Data records:
******************************
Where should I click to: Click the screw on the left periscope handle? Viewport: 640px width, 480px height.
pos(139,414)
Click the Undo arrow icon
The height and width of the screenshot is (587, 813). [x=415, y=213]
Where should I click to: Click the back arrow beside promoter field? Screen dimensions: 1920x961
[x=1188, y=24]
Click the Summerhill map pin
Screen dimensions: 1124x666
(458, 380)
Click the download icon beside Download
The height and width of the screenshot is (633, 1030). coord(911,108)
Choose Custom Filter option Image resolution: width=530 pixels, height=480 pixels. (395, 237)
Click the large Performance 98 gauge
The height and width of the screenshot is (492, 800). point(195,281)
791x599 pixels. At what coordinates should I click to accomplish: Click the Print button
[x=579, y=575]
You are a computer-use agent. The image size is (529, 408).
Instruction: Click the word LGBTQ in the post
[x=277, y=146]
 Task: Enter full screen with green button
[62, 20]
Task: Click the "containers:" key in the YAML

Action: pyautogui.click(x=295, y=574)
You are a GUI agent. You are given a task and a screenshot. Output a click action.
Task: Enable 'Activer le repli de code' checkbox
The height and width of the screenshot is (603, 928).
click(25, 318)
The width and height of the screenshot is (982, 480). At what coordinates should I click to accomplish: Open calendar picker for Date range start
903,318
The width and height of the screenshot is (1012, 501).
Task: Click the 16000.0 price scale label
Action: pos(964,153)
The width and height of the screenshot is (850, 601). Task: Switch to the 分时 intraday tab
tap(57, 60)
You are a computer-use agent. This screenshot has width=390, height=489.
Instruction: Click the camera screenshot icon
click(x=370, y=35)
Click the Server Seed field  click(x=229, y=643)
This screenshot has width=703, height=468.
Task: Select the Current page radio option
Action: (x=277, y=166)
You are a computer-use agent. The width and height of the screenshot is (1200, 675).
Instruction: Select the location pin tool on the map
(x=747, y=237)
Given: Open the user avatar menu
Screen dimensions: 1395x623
******************************
Exercise directions: Copy all lines above where "computer" is present.

Answer box:
You are a computer-use agent. The image size is (529, 408).
You are a computer-use agent. This screenshot has width=390, height=489.
You are a computer-use agent. The width and height of the screenshot is (1200, 675).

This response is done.